Women with schizophrenia are nearly twice as likely to experience pre-eclampsia, pre-term birth and other serious pregnancy and delivery complications as women without the condition, a landmark study by researchers at the Institute for Clinical Evaluative Sciences (ICES) and Women's College Hospital has found.

The first-of-its-kind study, published in the British Journal of Obstetrics and Gynecology, is the first to report high birth weights, and increased rates of hypertension and thromboembolic disease in pregnant women with schizophrenia.

"Traditionally, women with schizophrenia have had low fertility rates, and little attention was paid to their reproductive health," said Dr. Simon Vigod, lead author of the study, a psychiatrist at Women's College Hospital and a scientists at ICES. "But recently, with fertility rates on the rise among these women, we must now turn our attention to ensuring their reproductive health and that of their babies."

The population-based study of women aged 15 to 49 who gave birth to a live or stillborn infant in Ontario from 2002 to 2011 also found that:

  • Prior to pregnancy, women with schizophrenia were three times more likely to have diabetes mellitus (3.9 per cent vs. 1.2 per cent), chronic hypertension (3.7 per cent vs. 1.9 per cent) and thromboembolic disease (1.7 per cent vs. 0.5 per cent) than women without the condition.
  • Women with schizophrenia required more intensive hospital resources, including operative delivery and maternal ICU admission, paralleled by higher neonatal morbidity.
  • Women with schizophrenia were more likely to experience placental abruption and septic shock, require labour induction and caesarean section, to be transferred to an intensive care unit and readmitted to hospital after discharge.
  • Women with schizophrenia also had more than five times the risk of death one year after giving birth.
  • Infants born to mothers diagnosed with schizophrenia were at increased risk of preterm birth, and tended to be abnormally small or large in weight, compared to infants of unaffected mothers.
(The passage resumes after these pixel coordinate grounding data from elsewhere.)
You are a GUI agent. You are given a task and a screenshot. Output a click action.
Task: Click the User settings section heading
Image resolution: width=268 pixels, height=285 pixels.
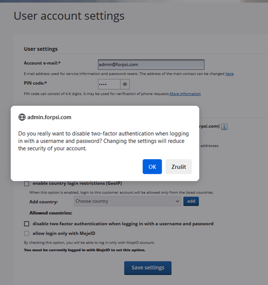click(41, 49)
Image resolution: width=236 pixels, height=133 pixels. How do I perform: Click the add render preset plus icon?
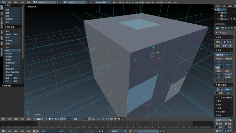coord(227,55)
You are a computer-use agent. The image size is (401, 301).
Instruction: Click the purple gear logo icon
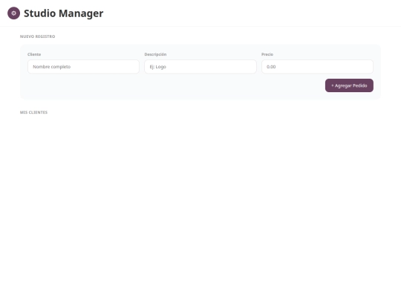point(13,13)
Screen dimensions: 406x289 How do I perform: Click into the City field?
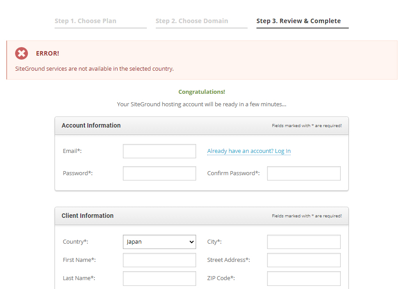(304, 242)
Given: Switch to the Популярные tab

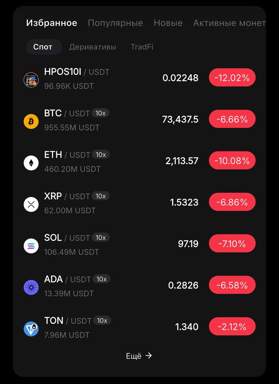Looking at the screenshot, I should click(x=115, y=23).
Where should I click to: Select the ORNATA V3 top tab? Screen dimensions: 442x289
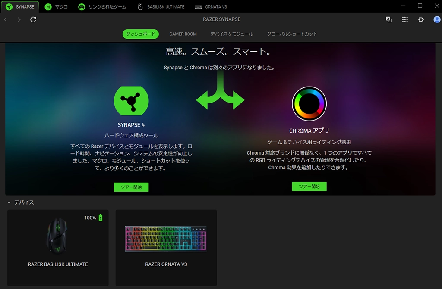[x=211, y=7]
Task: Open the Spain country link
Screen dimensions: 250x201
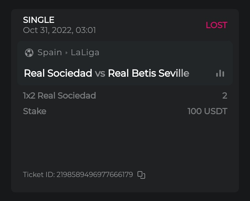Action: pyautogui.click(x=50, y=52)
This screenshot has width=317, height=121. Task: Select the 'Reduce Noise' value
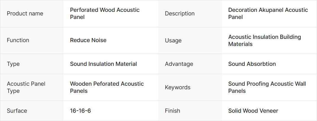[x=88, y=40]
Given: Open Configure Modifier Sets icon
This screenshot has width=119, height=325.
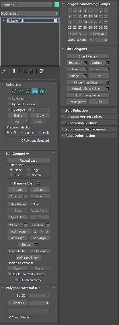Looking at the screenshot, I should pos(41,71).
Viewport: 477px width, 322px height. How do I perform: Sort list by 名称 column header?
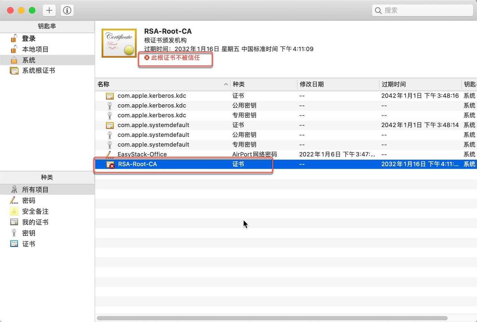pyautogui.click(x=103, y=84)
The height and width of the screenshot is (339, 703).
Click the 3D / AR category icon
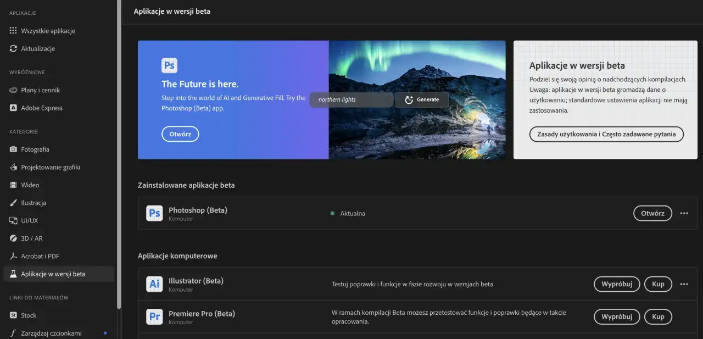(x=13, y=238)
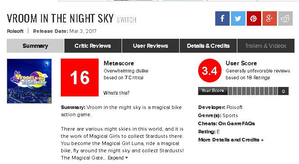
Task: Share the page on Facebook
Action: [x=222, y=18]
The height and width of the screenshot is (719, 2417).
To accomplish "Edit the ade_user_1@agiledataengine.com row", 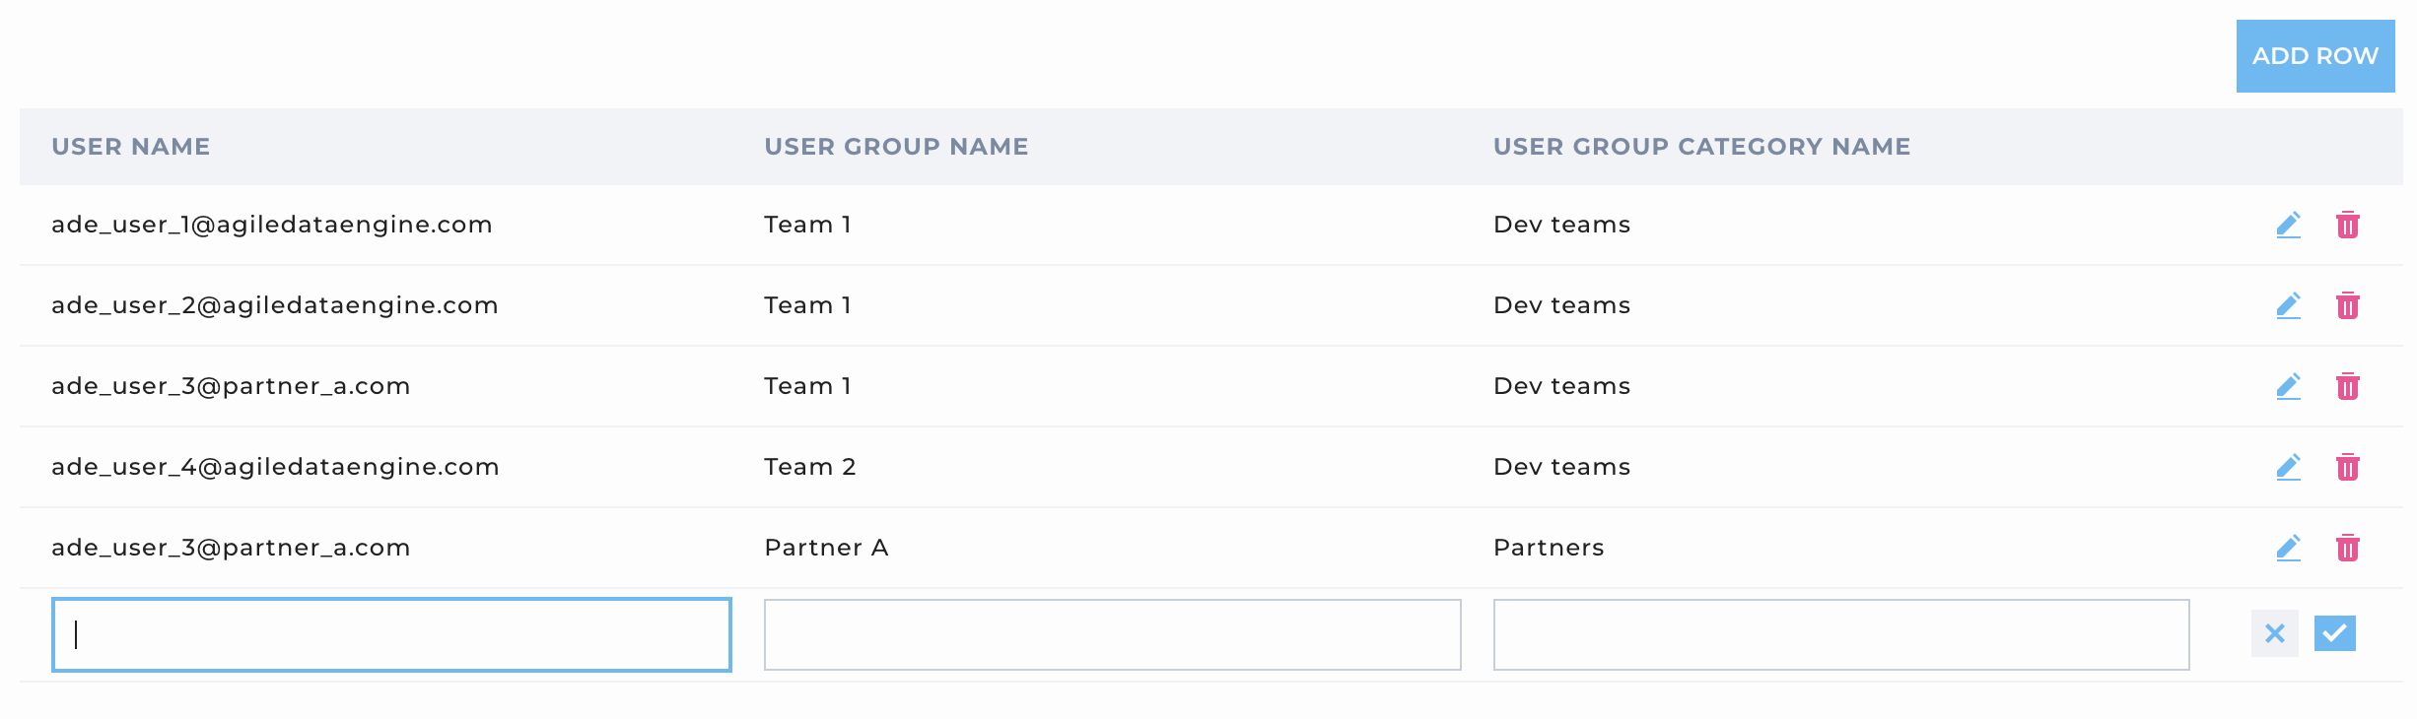I will pyautogui.click(x=2288, y=225).
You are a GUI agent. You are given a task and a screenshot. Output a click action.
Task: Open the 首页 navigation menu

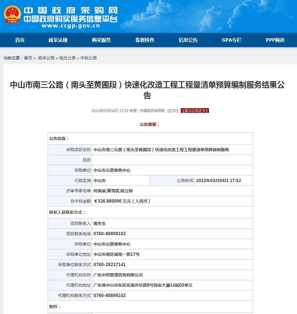coord(19,40)
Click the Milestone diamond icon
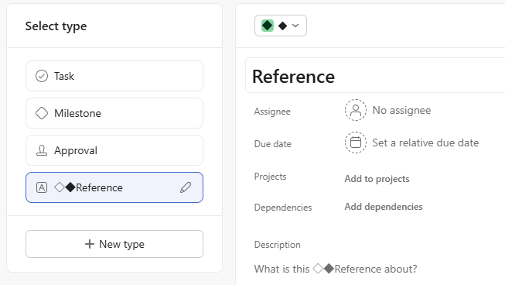505x285 pixels. click(42, 113)
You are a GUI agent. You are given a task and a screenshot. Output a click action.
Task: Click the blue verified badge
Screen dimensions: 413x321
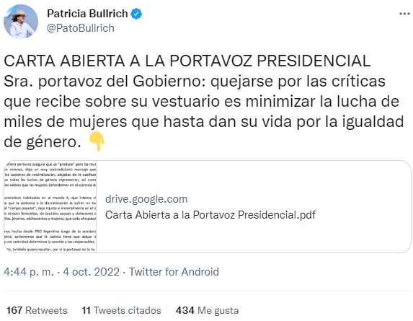tap(136, 14)
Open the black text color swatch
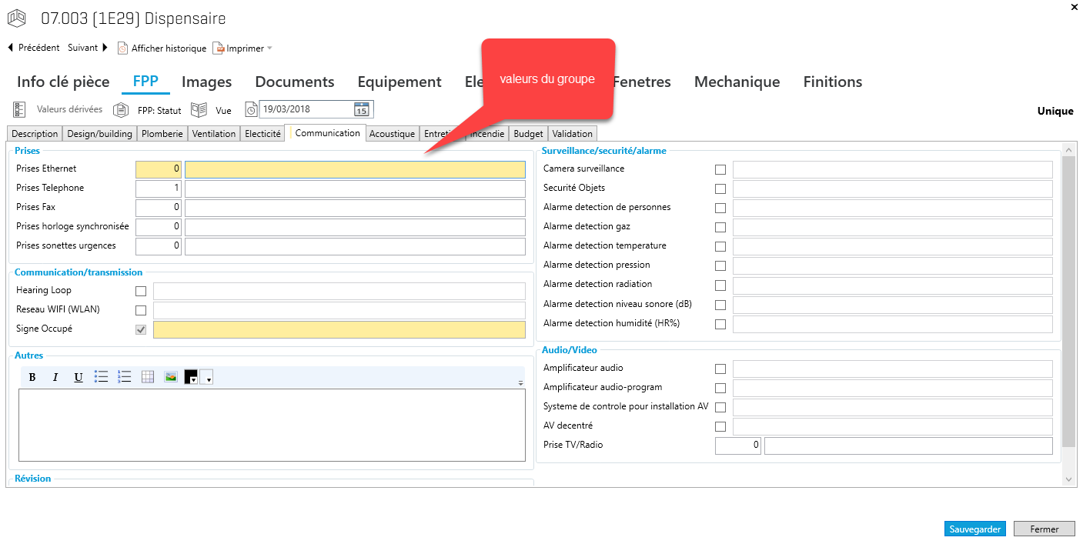Viewport: 1083px width, 544px height. (191, 377)
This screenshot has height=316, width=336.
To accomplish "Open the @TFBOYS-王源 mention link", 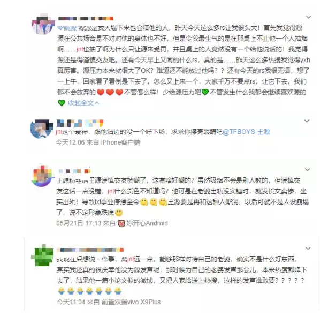I will click(x=246, y=132).

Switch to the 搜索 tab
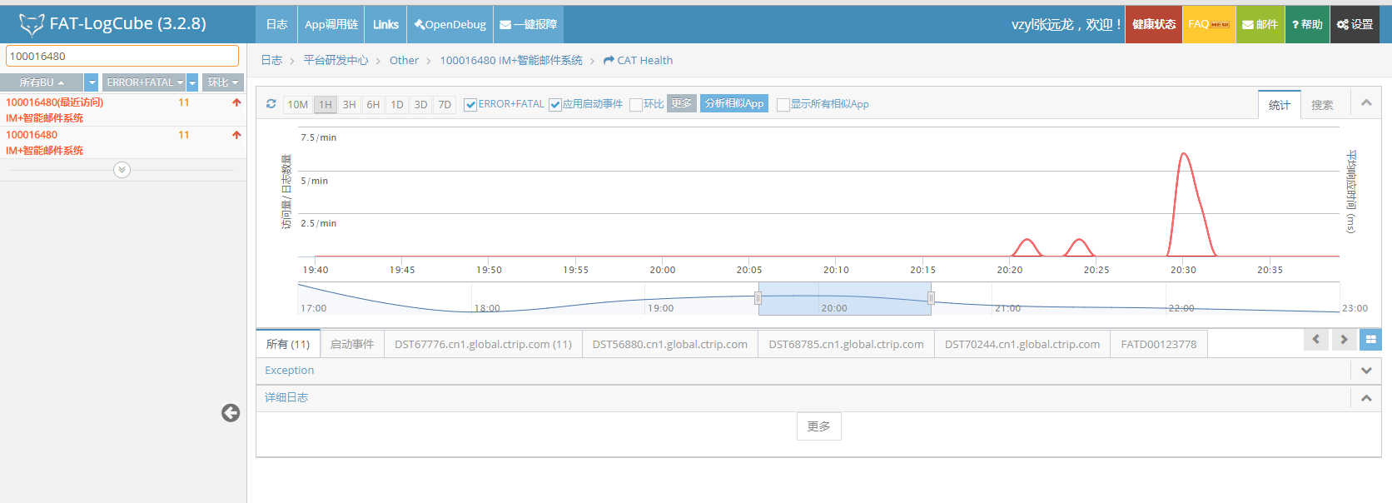pyautogui.click(x=1321, y=105)
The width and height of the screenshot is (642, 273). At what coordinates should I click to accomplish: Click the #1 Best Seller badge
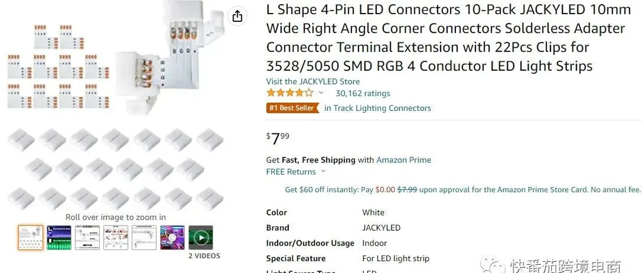[x=292, y=108]
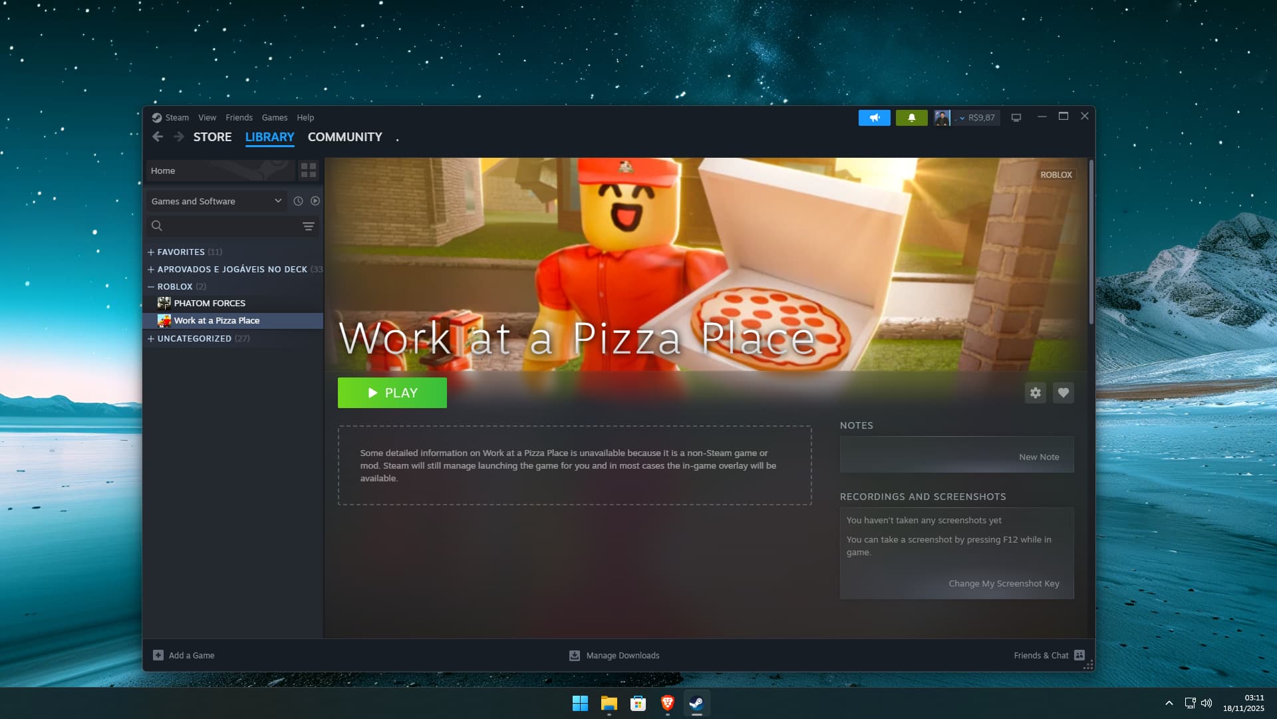Toggle the ready-to-play filter icon
Image resolution: width=1277 pixels, height=719 pixels.
[315, 201]
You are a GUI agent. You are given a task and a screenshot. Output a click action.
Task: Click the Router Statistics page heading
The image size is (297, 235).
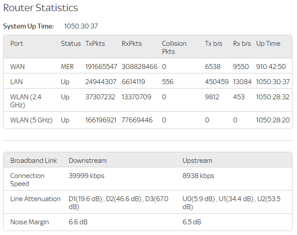click(x=41, y=8)
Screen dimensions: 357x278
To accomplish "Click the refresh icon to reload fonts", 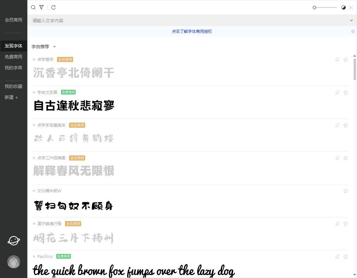I will tap(53, 7).
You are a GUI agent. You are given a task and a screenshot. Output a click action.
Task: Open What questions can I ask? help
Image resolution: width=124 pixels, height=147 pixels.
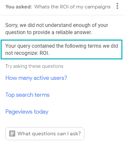(x=45, y=134)
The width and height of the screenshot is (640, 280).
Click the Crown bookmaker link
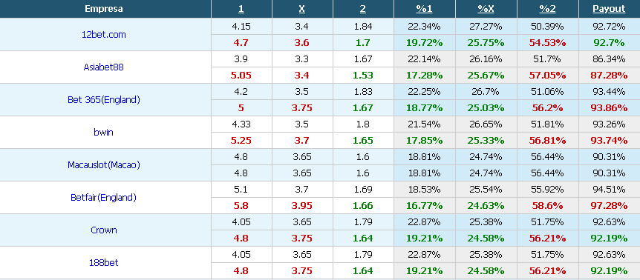104,230
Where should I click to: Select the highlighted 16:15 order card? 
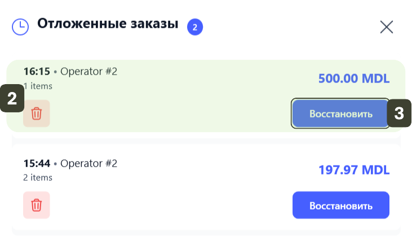pos(169,96)
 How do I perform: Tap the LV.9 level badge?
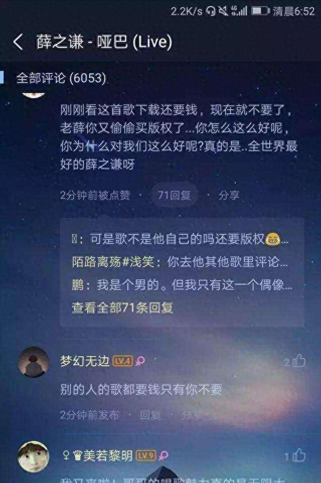[146, 456]
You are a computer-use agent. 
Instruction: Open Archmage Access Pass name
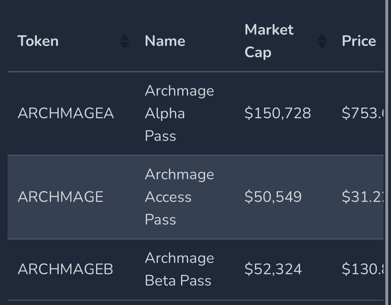click(x=179, y=197)
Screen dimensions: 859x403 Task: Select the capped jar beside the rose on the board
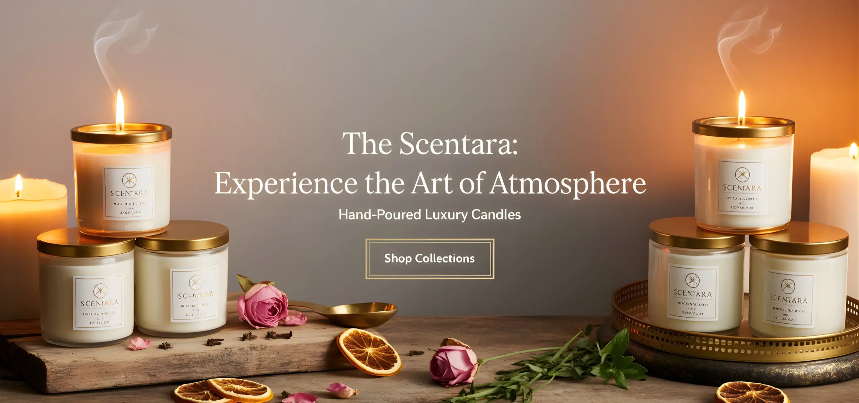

"This study gives us the information and tools to begin to look at what interventions we can put in place to help reduce the risk of pregnancy and delivery complications for women with schizophrenia," added Dr. Vigod. "That might include providing better education so that these women can make informed reproductive decisions, and ensuring the best medical care possible before, during and after pregnancy," adds Vigod.